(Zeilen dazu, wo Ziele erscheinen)
====================

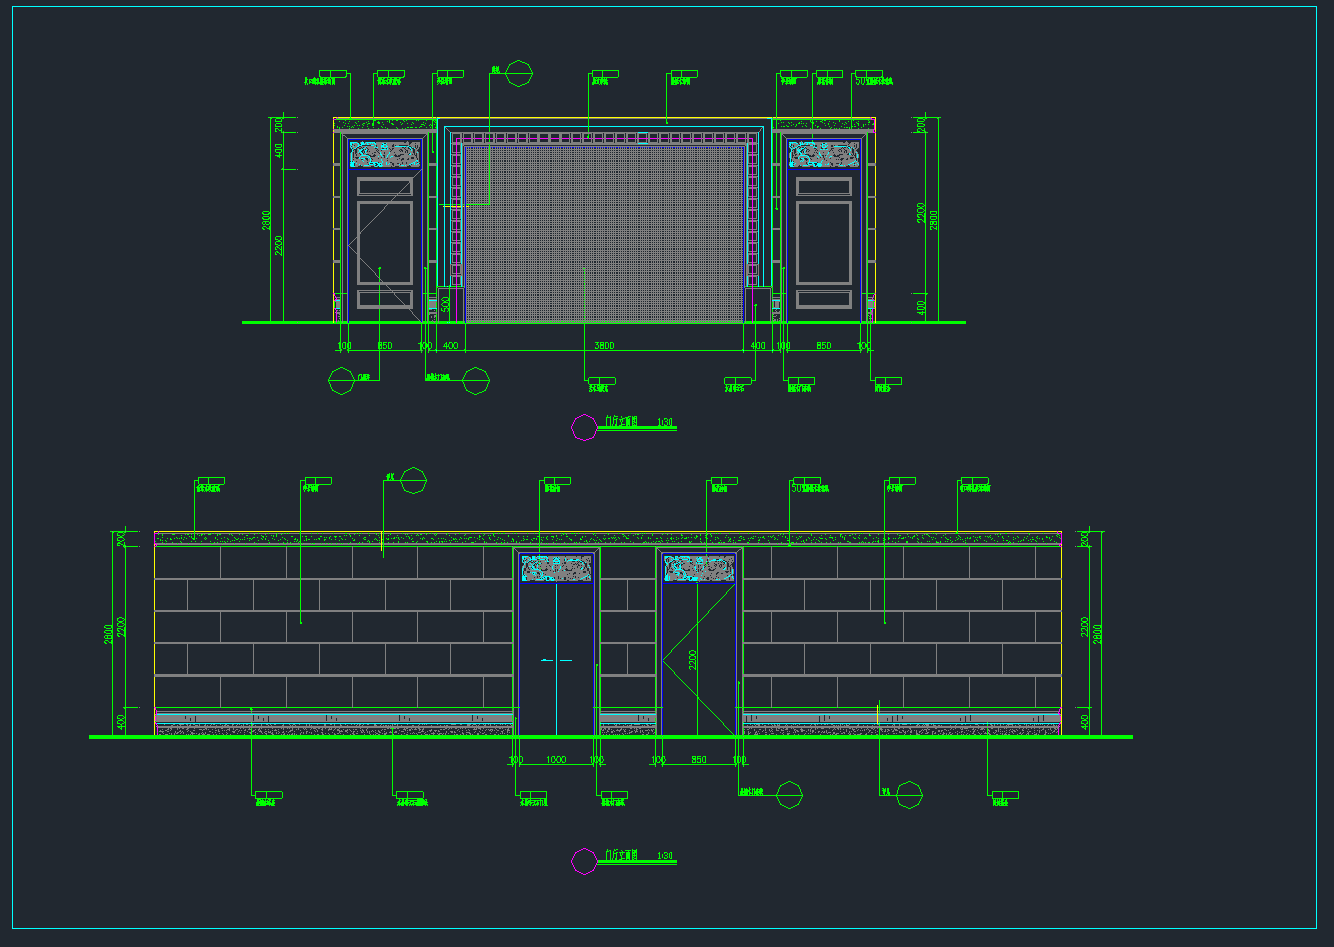This screenshot has width=1334, height=947.
Task: Click the vertical 500 dimension text
Action: 446,305
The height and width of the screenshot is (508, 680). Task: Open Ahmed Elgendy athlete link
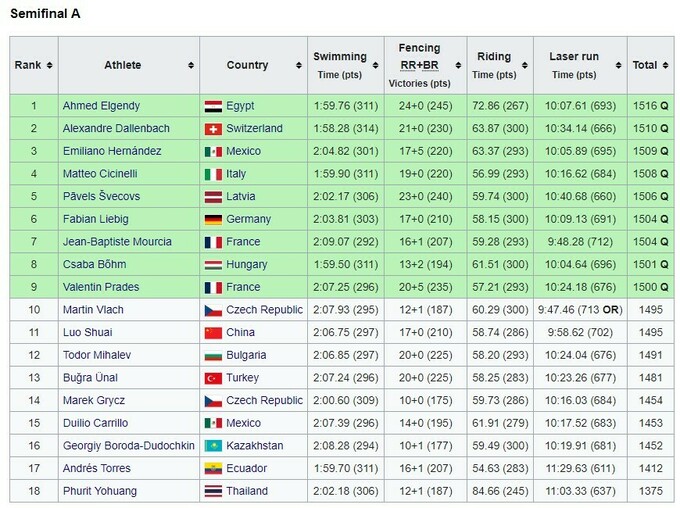101,106
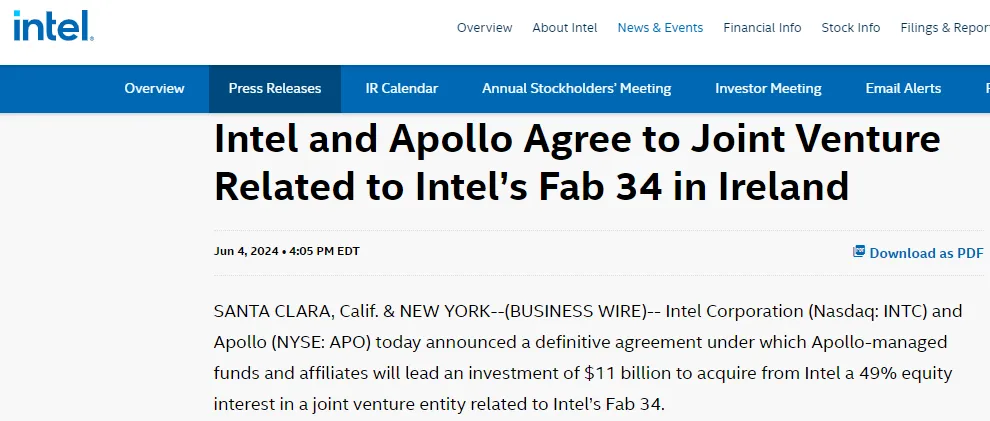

====================

▸ Ziel:
Schreibe das gesamte Material neu und ersetze dabei „athlete link“ durch „profile link“, ohne sonst etwas zu ändern. Lass die Bilder in deiner Antwort weg.

▸ Ergebnis der Aufgabe:
This screenshot has width=1334, height=947.
Task: Click the vertical 500 dimension text
Action: 446,305
The height and width of the screenshot is (508, 680). Task: Open Ahmed Elgendy profile link
101,106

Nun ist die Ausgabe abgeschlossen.